A team of US researchers has for the first time decoded how deep sleep -- also called slow-wave sleep -- is involved in promoting the consolidation of recent memories in our brain.
Earlier research strongly suggested that sleep, which constitutes about a third of our lives, is crucial for learning and forming long-term memories. But how such memory is formed has not been well understood.
The new study by researchers at University of California-Riverside tried to answer this question using a computational model.
During sleep, human and animal brains are primarily decoupled from sensory input.
The brain, however, remains highly active, showing electrical activity in the form of sharp-wave ripples in the hippocampus part of the brain and large-amplitude slow oscillations in the cortex region.
Traces of episodic memory acquired during wakefulness and initially stored in the hippocampus are progressively transferred to the cortex as long-term memory during sleep.
The team's model, presented recently in the Journal of Neuroscience, showed that patterns of slow oscillations in the cortex are influenced by the hippocampal sharp-wave ripples and that these patterns of slow oscillations determine synaptic changes in the cortex.

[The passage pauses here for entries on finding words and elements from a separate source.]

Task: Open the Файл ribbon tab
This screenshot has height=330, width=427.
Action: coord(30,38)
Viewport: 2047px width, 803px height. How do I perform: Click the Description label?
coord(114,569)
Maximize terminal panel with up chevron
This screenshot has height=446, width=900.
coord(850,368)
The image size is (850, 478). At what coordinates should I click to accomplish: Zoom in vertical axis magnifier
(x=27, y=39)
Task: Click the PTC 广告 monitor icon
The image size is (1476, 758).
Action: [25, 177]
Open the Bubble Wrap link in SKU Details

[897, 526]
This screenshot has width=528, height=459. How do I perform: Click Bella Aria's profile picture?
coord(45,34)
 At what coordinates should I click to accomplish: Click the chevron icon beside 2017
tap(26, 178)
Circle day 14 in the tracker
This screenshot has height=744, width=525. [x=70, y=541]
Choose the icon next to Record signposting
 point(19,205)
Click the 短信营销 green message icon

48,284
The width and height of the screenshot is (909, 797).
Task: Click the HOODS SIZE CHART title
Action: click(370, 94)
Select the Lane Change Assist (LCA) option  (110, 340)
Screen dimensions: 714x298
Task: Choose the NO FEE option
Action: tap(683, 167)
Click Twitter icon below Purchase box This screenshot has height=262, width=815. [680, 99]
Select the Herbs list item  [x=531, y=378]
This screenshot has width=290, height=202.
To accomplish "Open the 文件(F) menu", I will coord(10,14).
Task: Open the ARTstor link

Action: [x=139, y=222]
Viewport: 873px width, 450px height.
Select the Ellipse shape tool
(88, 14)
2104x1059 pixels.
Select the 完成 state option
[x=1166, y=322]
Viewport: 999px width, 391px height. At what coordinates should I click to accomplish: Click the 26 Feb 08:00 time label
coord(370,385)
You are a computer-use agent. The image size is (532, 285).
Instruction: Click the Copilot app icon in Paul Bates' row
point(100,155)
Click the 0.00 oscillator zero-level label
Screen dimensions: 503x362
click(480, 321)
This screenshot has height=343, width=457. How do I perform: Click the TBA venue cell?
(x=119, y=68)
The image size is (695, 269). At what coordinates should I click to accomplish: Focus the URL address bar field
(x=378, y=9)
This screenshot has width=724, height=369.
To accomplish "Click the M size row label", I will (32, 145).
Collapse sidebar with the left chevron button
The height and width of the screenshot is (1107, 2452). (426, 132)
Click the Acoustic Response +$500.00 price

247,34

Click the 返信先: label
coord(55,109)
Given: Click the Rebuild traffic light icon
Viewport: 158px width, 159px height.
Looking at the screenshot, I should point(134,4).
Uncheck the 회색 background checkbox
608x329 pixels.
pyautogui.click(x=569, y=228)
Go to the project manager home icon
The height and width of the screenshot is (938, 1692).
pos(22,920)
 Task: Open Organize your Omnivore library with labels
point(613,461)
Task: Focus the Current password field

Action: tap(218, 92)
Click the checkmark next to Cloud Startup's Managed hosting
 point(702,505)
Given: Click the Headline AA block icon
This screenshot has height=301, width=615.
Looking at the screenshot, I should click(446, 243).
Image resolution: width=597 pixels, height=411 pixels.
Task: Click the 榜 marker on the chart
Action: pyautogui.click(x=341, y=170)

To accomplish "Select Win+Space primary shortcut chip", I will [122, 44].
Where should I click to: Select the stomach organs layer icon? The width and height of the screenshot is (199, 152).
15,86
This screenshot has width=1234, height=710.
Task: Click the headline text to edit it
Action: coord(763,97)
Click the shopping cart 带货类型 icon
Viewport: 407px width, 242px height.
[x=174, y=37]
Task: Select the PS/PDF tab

The model also showed that the synaptic changes, in turn, affect the patterns of slow oscillations, promoting a kind of reinforcement and replay of specific firing sequences of the cortical neurons - representing a replay of specific memory.
"Input from the hippocampus - the sharp-wave ripples - determines the spatial and temporal pattern of these slow oscillations," said study lead author Yina Wei.
"By influencing the nature of these oscillations, this hippocampal input activates selective memories during deep sleep and causes a replay of specific memories. During such memory replay, the corresponding synapses are strengthened for long-term storage in the cortex," Wei added.
These results suggest the importance of the hippocampal sharp-wave ripple events in transferring memory information to the cortex, she noted.